Campaign spinners were working overtime on Friday. White House communications director Dan Bartlett and Democratic vice presidential candidate John Edwards presented their sides on all three network morning shows.

NBC, meanwhile, said it made a special effort not to declare a winner or loser of Thursday's debate, after reading research that showed many voters' opinions of the debate were formed as much by punditry as by what they saw.

Unlike ABC and CBS, the network did not conduct an instant poll of viewers to determine who won or lost, said Tom Touchet, executive producer of the "Today" show.

"We gave it a lot of thought as a network news division," Touchet said. "It's important for us not to be an active part of the decision-making process, to let the facts present themselves and not to in any way, shape or form declare a winner or loser."

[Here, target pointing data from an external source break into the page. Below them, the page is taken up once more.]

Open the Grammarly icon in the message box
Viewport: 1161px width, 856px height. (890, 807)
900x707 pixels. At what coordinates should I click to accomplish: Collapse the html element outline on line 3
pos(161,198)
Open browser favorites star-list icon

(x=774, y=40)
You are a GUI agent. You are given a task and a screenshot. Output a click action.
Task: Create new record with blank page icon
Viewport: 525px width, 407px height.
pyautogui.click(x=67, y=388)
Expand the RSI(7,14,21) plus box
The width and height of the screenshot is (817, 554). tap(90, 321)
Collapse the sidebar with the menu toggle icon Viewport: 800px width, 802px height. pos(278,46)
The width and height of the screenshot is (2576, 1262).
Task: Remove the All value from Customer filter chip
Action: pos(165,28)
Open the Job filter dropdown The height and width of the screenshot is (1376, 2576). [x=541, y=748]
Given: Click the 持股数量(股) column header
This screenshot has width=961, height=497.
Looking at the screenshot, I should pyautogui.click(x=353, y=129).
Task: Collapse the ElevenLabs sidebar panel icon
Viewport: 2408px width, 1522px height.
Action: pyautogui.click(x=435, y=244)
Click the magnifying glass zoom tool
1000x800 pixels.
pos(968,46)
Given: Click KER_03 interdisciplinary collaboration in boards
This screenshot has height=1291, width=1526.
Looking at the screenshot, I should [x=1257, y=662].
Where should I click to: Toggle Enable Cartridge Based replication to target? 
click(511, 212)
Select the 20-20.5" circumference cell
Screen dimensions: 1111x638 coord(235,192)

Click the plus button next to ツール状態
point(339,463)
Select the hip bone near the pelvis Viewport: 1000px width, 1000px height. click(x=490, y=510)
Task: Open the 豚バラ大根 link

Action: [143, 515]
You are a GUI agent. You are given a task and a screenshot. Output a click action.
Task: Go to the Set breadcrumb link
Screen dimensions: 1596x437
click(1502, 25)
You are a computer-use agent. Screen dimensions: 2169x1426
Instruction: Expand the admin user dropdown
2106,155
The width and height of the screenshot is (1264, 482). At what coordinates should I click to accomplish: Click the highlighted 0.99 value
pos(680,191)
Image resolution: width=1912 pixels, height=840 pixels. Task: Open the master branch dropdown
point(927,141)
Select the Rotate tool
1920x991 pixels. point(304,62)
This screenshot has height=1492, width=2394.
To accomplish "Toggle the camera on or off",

Nielsen ratings for the debate offered indications of a potential viewer backlash against CBS's Dan Rather, under fire for the network's discredited report on Bush's National Guard service.

For much of the country, the hit show "Survivor" preceded the debate, and it led all the networks in its time slot with 21.1 million viewers, Nielsen said. But for the debate itself, CBS had 13.5 million viewers -- actually lower than for the first Bush-Gore matchup in 2000.

That indicates a significant number of viewers switched channels from CBS when the debate came on. By contrast, NBC, ABC and Fox all had more viewers for the debate than they had for the programs immediately preceding them, Nielsen said.

Still, CBS ranked second behind NBC for most debate viewers. For the half-hour of analysis after the debate, CBS slipped to third behind ABC.

The second presidential debate is scheduled for Oct. 8. Fox will not televise that debate because of baseball playoffs.